The other day, I met with a new patient and her family for the first time. The patient’s primary problem was a personality disorder, a problem with the way she copes with stress and functions in relationships. They had dragged her to me – away from another doctor they had grown to distrust. It felt like an intervention. The new patient sat in a room full of family members, who explained why they had pulled her out of the last treatment relationship and brought her to me. Her sister summed up the reason they had come: “We didn’t like the last doctor. My sister went to him for 6 years and she thought he was great, but as far as we could tell, he didn’t help her at all.”
I had a feeling the family might end up feeling the same way about me that they had about the last doctor. For one, personality disorders don’t (usually) respond quickly and completely to treatment. There’s not a magic pill to change the way you interact with the world. But I also saw another reason the family was unlikely ultimately join my fan club: the family and the patient might not share the same treatment goals. The family wanted an easier relationship with her, whereas she probably just wants to feel better. Living with a personality disorder can be torture. She probably feels fearful and overwhelmed most of the time. Even if I can successfully help her feel better, that doesn’t necessarily improve the relationship in the ways the family is seeking.

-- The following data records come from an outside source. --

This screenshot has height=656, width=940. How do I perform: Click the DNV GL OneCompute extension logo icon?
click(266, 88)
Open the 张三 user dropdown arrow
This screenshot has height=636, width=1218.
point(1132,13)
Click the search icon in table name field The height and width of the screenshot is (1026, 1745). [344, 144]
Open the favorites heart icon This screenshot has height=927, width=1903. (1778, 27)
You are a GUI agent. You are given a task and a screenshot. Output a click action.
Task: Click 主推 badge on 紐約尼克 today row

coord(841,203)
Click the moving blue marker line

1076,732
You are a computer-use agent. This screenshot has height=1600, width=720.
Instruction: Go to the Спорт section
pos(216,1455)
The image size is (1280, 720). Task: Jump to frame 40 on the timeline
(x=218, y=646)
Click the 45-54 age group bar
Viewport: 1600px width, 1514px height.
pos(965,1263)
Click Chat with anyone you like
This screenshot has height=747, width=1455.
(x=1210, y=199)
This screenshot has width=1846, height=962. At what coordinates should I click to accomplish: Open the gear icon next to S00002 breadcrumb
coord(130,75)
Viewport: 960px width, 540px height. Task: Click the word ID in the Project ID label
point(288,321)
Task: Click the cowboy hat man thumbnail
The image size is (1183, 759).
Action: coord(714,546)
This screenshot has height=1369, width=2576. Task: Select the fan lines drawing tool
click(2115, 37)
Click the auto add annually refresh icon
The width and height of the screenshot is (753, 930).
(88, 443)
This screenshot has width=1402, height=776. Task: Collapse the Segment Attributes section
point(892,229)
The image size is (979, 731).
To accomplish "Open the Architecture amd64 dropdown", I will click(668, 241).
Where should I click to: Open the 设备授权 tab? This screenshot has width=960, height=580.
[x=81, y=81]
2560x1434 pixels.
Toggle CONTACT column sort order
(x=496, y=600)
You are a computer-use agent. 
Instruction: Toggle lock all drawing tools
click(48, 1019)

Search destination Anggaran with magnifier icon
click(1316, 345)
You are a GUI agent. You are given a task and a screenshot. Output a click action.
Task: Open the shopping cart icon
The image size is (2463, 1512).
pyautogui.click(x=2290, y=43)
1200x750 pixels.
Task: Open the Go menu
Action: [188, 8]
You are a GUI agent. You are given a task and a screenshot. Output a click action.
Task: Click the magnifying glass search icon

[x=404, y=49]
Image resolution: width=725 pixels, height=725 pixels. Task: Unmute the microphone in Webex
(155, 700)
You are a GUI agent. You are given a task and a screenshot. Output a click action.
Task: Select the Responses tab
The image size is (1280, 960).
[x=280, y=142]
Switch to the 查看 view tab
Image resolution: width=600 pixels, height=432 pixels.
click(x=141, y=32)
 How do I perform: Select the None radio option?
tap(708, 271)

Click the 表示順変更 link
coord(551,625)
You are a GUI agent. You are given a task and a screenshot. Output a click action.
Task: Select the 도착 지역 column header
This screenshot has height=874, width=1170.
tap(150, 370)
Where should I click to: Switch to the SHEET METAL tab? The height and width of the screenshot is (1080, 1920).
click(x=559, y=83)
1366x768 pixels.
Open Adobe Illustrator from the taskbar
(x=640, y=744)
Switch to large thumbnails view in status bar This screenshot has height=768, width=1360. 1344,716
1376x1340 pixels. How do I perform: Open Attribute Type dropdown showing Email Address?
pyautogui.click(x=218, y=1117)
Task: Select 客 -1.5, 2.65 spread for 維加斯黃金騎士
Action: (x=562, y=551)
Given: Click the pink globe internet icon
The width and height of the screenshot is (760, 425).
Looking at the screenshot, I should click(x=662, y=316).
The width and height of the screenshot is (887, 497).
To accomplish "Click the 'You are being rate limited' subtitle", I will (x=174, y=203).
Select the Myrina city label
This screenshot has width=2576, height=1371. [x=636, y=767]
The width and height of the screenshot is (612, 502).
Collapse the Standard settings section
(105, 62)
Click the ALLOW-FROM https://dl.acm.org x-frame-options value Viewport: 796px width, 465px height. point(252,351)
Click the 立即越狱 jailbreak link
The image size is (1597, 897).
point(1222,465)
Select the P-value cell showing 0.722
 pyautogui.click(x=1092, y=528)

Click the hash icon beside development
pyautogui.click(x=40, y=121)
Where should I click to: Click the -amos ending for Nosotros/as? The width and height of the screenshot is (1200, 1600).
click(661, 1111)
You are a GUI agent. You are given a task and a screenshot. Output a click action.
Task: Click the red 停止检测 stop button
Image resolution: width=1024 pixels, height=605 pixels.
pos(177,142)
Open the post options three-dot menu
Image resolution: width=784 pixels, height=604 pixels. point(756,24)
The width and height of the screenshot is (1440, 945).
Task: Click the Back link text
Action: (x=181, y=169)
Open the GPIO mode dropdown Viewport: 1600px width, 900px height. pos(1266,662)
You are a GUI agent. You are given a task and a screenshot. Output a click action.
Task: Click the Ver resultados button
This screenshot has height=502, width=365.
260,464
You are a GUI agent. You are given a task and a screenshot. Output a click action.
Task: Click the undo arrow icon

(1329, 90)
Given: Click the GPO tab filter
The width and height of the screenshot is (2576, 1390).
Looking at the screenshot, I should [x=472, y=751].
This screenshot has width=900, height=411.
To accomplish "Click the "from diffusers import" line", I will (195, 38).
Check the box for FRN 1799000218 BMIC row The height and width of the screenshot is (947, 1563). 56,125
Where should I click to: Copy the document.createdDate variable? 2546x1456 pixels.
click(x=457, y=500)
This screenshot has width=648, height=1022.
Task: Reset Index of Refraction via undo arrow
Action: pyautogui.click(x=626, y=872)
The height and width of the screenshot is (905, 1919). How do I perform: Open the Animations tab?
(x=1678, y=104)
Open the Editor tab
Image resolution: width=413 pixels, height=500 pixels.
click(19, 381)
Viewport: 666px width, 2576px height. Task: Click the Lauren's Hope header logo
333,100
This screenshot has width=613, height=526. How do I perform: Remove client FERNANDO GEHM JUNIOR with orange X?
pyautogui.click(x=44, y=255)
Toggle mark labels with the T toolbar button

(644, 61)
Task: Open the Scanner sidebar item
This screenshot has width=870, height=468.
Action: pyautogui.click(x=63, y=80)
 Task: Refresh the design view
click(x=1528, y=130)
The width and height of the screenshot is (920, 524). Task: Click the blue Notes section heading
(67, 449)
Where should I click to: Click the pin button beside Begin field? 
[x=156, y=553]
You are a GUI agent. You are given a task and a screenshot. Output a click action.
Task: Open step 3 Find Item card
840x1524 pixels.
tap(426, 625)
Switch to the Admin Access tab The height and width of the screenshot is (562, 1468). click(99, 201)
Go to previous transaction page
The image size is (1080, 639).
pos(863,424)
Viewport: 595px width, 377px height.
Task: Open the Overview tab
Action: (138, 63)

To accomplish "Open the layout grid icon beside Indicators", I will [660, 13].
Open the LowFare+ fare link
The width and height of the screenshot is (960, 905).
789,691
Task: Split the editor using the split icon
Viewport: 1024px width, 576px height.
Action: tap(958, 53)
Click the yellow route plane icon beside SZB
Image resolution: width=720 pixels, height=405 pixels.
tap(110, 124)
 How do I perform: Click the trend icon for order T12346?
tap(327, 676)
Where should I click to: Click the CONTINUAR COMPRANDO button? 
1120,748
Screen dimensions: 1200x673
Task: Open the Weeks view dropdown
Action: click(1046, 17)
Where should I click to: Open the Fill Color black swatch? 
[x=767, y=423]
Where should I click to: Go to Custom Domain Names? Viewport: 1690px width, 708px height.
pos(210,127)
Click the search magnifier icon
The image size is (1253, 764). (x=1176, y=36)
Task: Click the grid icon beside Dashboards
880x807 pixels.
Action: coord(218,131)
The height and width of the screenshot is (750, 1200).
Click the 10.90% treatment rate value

I didn’t have time to delve into the reasons I thought they might end up mad at me, too, but here’s what I wanted that family to understand:
1. “Can you fix her” is not the same as “can you help me”
When you bring your teenager or your spouse or your sister to a mental health professional and say, “Can you ‘fix’ her?” it’s not the same thing as when you schedule and appointment for yourself and say, “Can you help me?” When you come in asking for help, you are subject and object of the treatment. Care for your loved one has a different subject from object.
2. Different end goals
For your loved one, your goals are probably behavioral. You want someone else’s actions to change, or you don’t like they decisions they make, or the way they deal with stress. If you brought yourself in with a goal of making better decisions, you’d probably get there faster.
3. She may not talk about the relationship in treatment
Your sister or daughter or spouse doesn’t necessarily sit in counseling sessions and think about how their behavior affects you. At least, they don’t do that in the majority of sessions. Most sessions are spent seeking ways to feel better. And how a person feels is not necessarily going to change their behavior toward you.
4. The solution for you may be letting go
The hardest thing for worried families is accepting that they cannot be in control. Your loved one may not change in the ways you’re envisioning- maybe not quickly, or maybe not at all. In that case, you may have to find a way to accept your difficult family member as she is.